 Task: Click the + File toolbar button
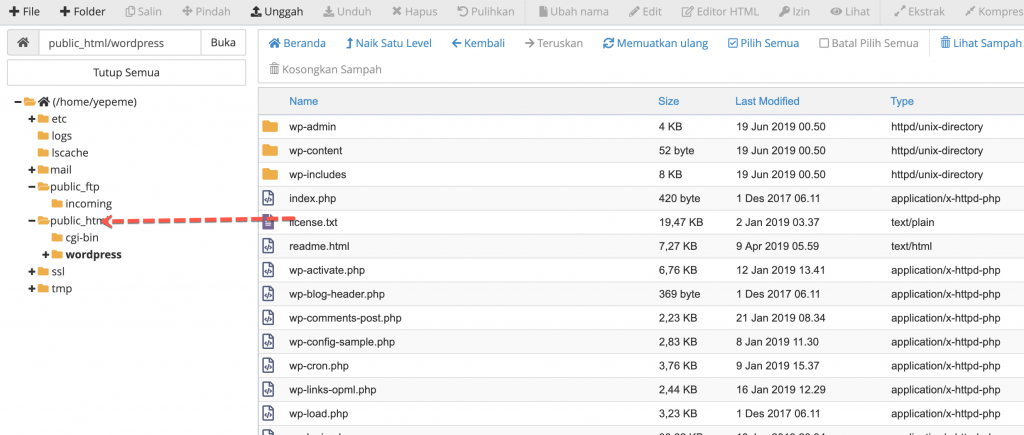pos(21,12)
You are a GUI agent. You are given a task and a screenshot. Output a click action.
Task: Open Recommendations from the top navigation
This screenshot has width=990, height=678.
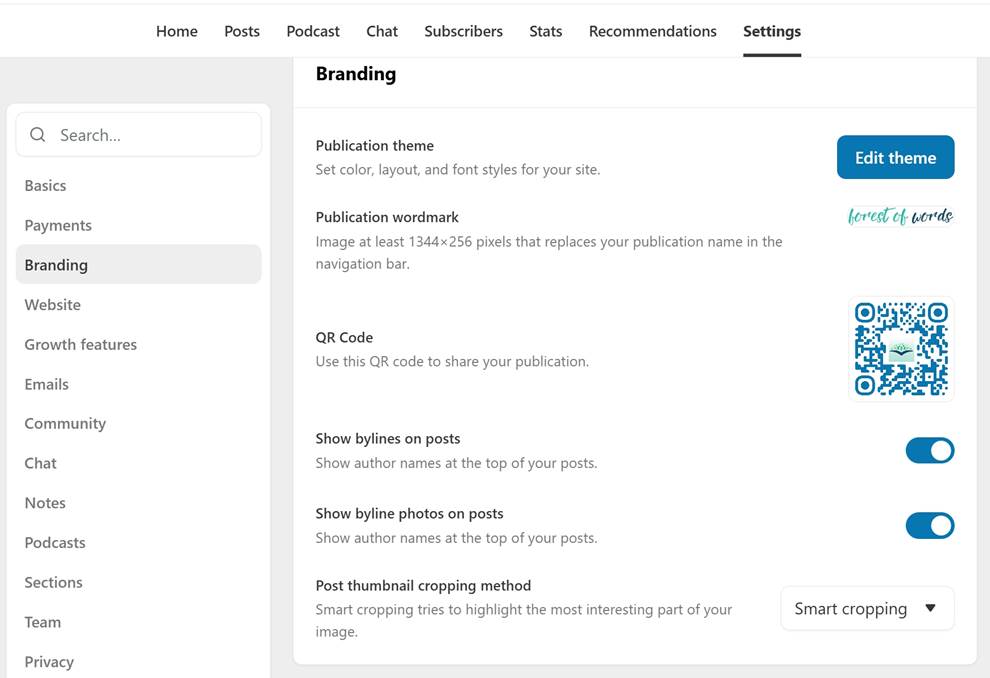(652, 31)
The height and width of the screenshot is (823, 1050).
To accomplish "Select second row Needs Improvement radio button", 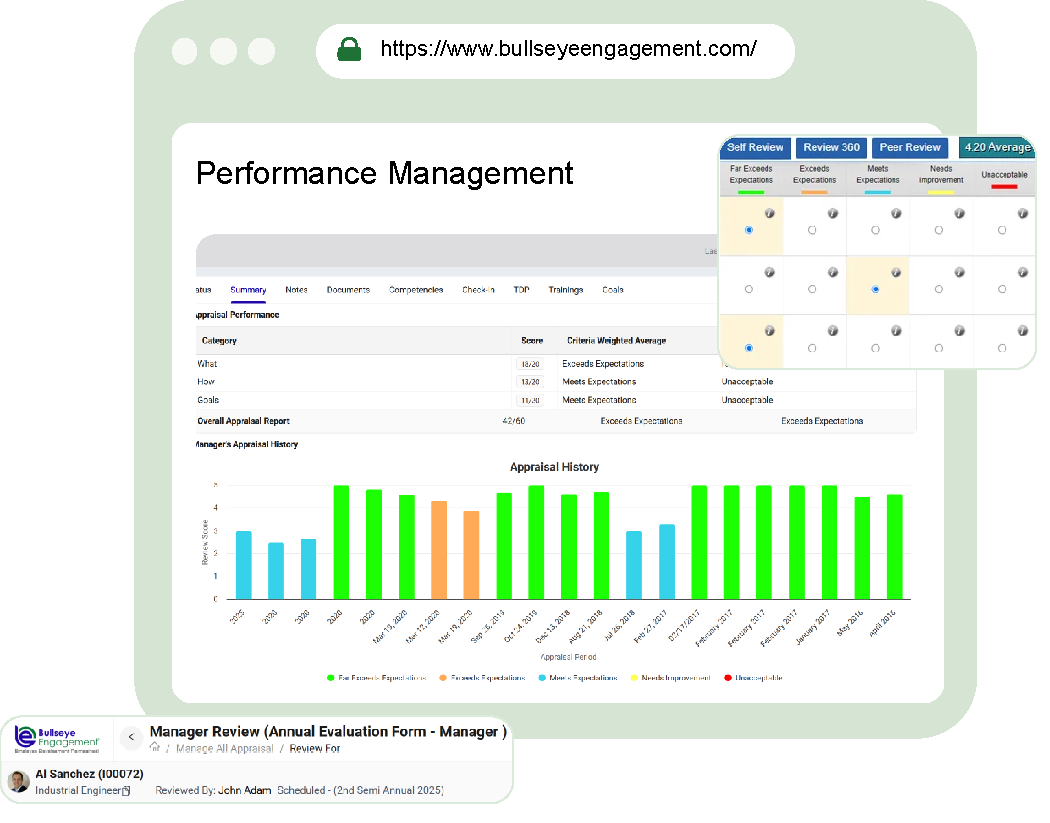I will (938, 289).
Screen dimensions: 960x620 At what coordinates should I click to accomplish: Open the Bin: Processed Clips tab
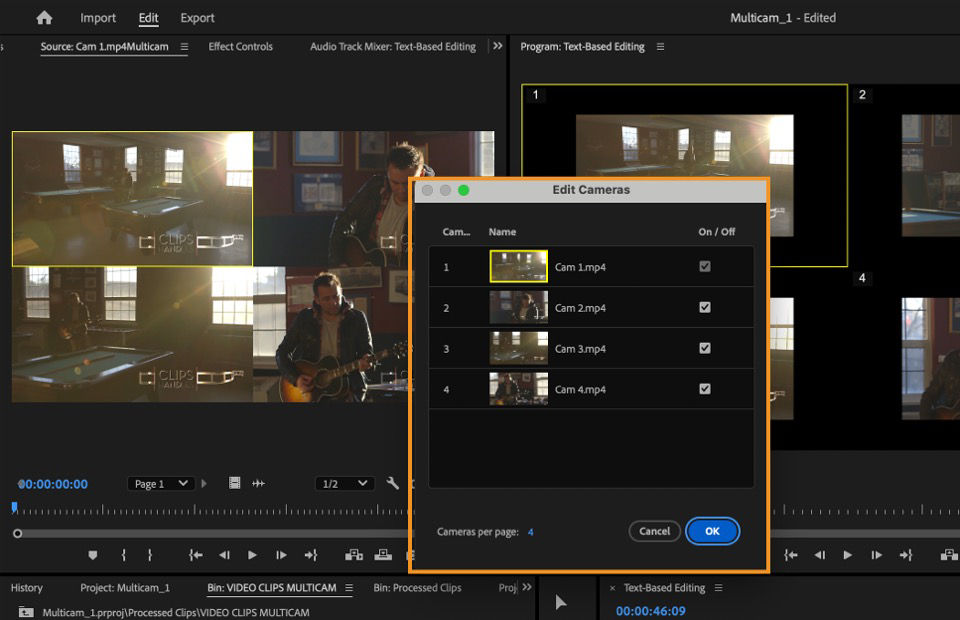(417, 588)
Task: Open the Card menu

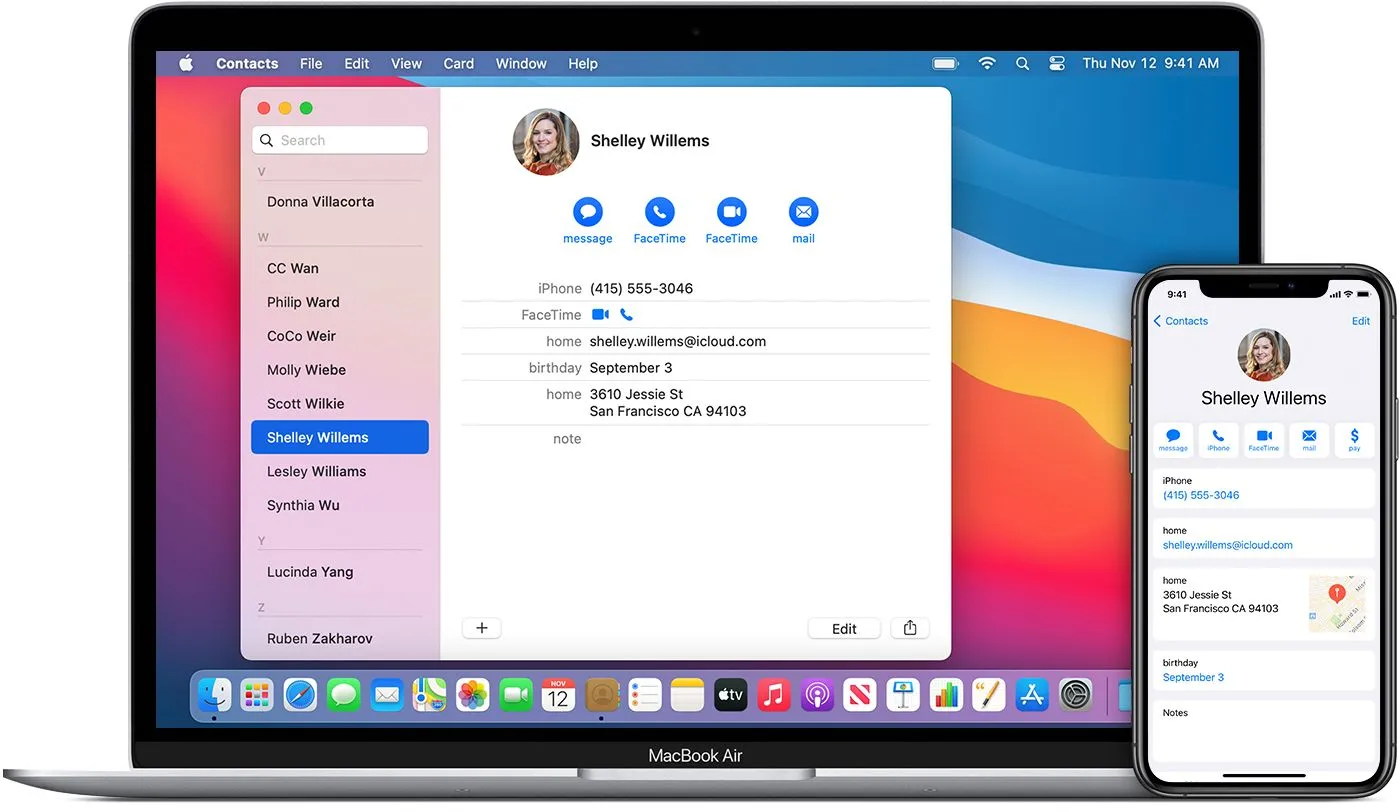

▶ Work to complete: Everything above from the line containing "You are a GUI" through the line containing "The height and" must be repeated exactly, and the pictures must be left out.

▶ Finished exercise:
You are a GUI agent. You are given a task and a screenshot. Output a click action.
Task: Open Recommendations from the top navigation
This screenshot has width=990, height=678.
(652, 31)
The height and width of the screenshot is (823, 1050).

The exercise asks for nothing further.